GIVES 12 slabs but could easily be cut into 18
⅔ cup/140g vegetable oil
⅔cup/200g Lyle’s golden syrup
⅔ cup/200g molasses
⅔ cup/125g/ dark brown sugar
8/75g pitted soft prunes (heaping 1/3 cup, finely chopped)
3-inch/7.5cm piece (30g) fresh ginger
2 tsp ground cinnamon
2 tsp ground ginger
1 tsp ground allspice
1/8 tsp ground cloves
¼ tsp ready-ground black pepper
¼ tsp fine sea salt
1 cup/250g oat milk
2¼ cups plus 2 Tbsp/300g all-purpose flour
1 tsp baking soda
2 Tbsp/30g warm water
2 Tbsp apple cider vinegar
1. Heat the oven to 325°F/165C. Line a 9 inch/23cm square pan with a sheet of parchment paper, so that it covers the bottom and comes up the sides of the pan. Leave something heavy on it to keep it down while you melt everything together.
2. Measure the oil in a measuring jug, and pour it into a fairly wide, heavy-based saucepan; I use one of 9 inches/23cm diameter. Measure the syrup and molasses using the oily measuring jug, as this will stop them from sticking and help them pour out easily into the saucepan.

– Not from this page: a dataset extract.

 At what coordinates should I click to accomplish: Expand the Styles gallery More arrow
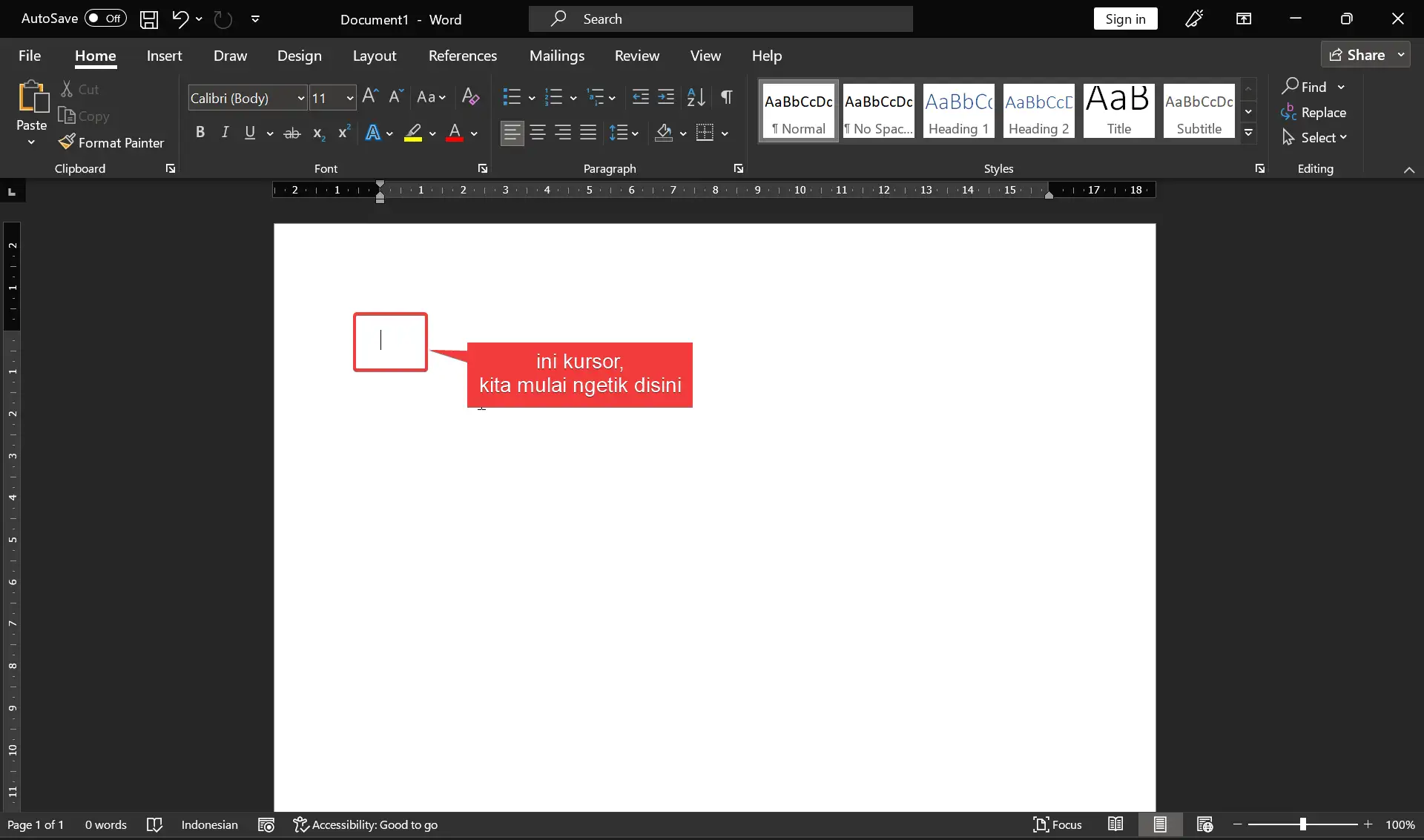pyautogui.click(x=1249, y=133)
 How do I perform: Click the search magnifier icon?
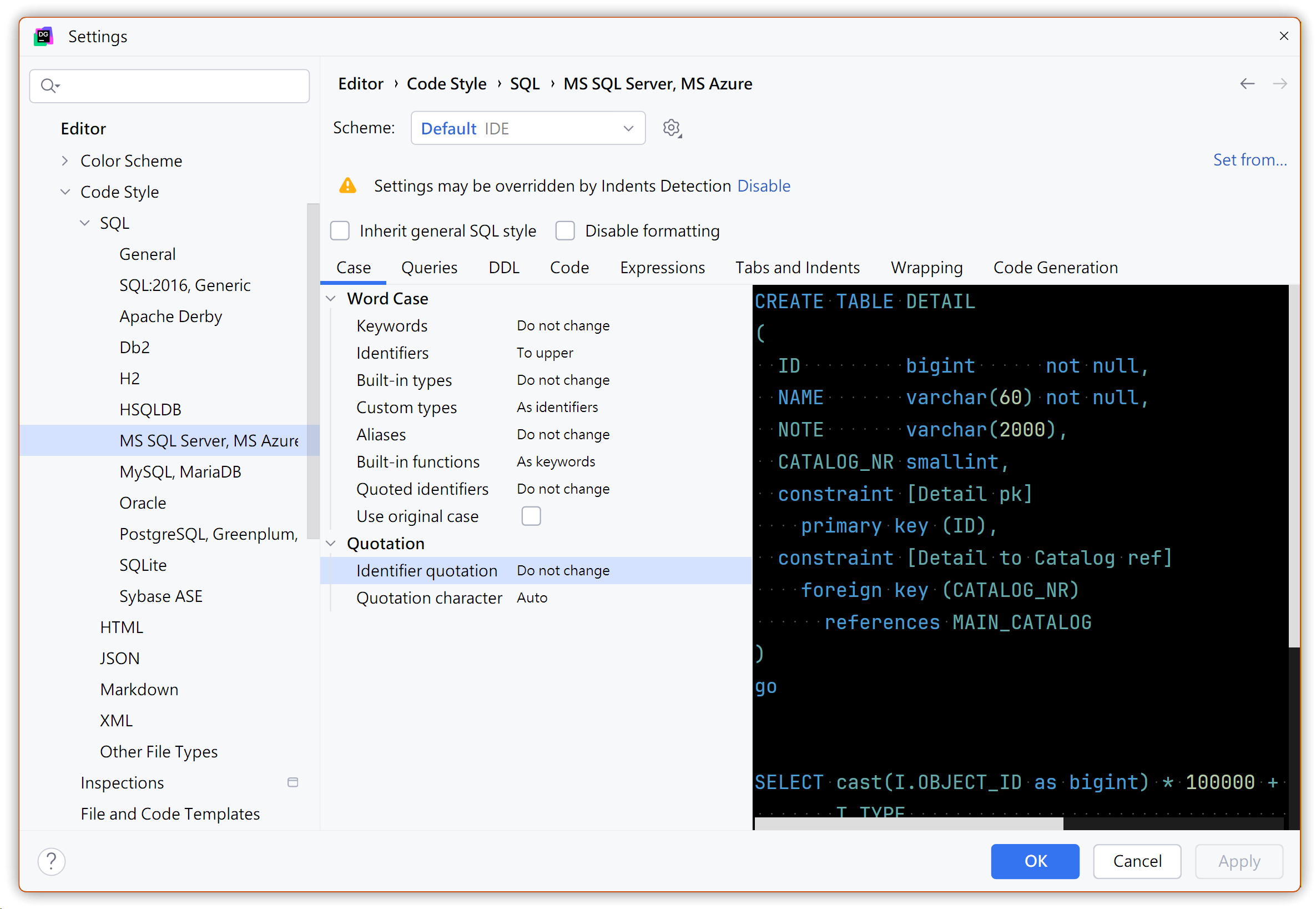[49, 86]
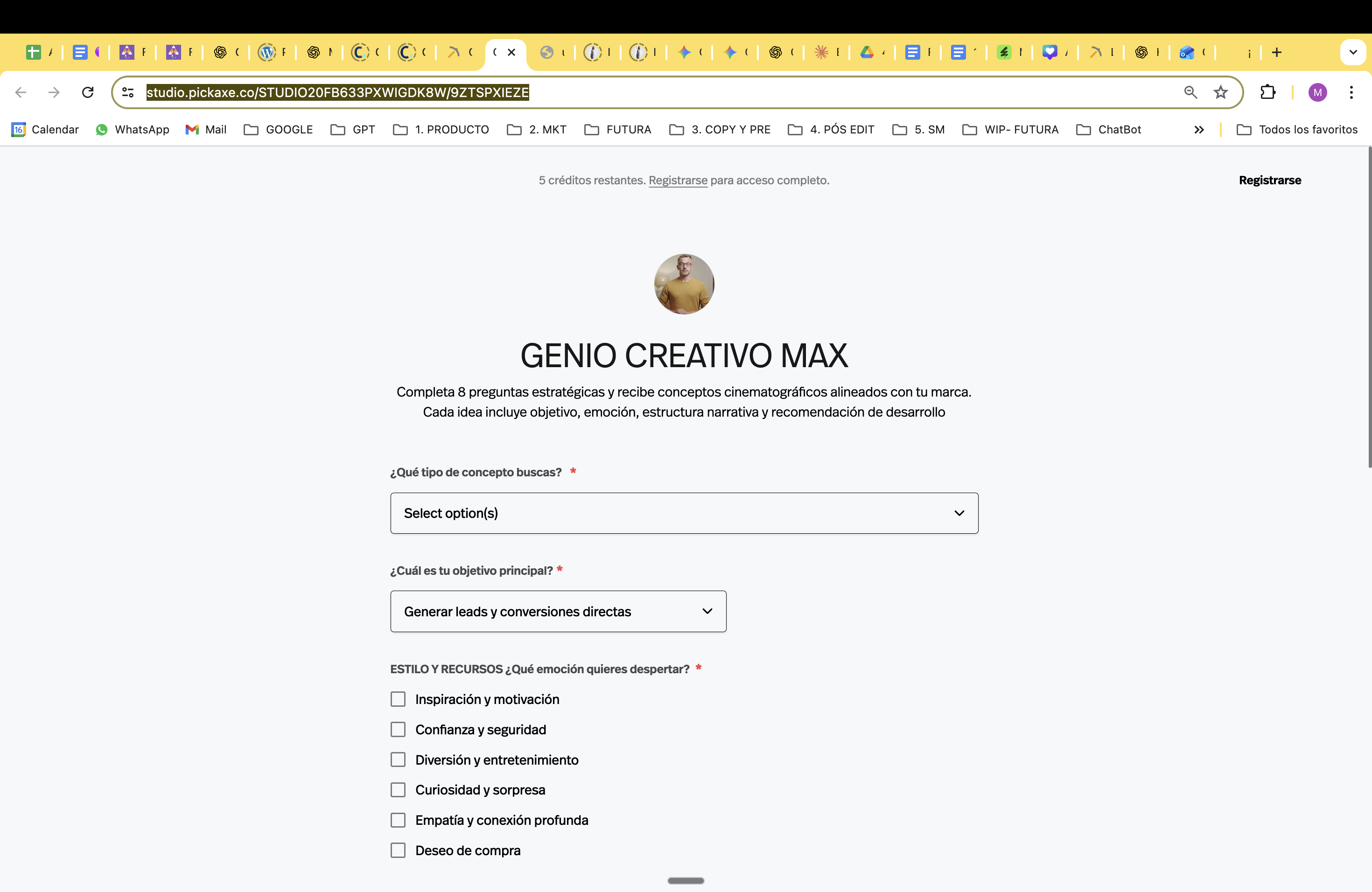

3. Tip the sugar into the pan, and chop the prunes finely before adding them. Peel the ginger with the tip of a teaspoon and grate it finely into the pan. Sprinkle in the spices and salt and warm over gentle heat, whisking to combine. But don’t whisk too much: you do not want to get a lot of air in the mixture.
4. Once everything’s melted and mixed, take the pan off the heat; it should be warm at this stage, rather than boiling hot. Add the oat milk, whisking gently to make sure it’s incorporated.
5. Whisk in the flour in 3 or 4 batches, getting rid of any lumps patiently as you go. This will take a few minutes; the only lumps you should see are the little bits of prune, although they will melt into the gingerbread as it bakes.
6. Dissolve the baking soda in the warm water in a bigger cup than you think it needs, then add the vinegar and quickly whisk the fizzing mixture into the pan.
7. Pour the gingerbread batter into the lined pan carefully and bake for 50–55 minutes, though start checking at 45. It may look cooked at 45 minutes, but as it’s so damp, a cake tester won’t help enormously—you’d expect some crumbs to stick to it—so take it out of the oven and touch the top quickly; if cooked, it should bounce back a bit under your fingers.
8. Leave to cool in its pan on a rack, although I’m afraid I’m going to caution you against eating it the minute it’s cold. To taste this at its best, wrap the pan first in parchment paper and then in foil, and leave for a day or two before cutting into it.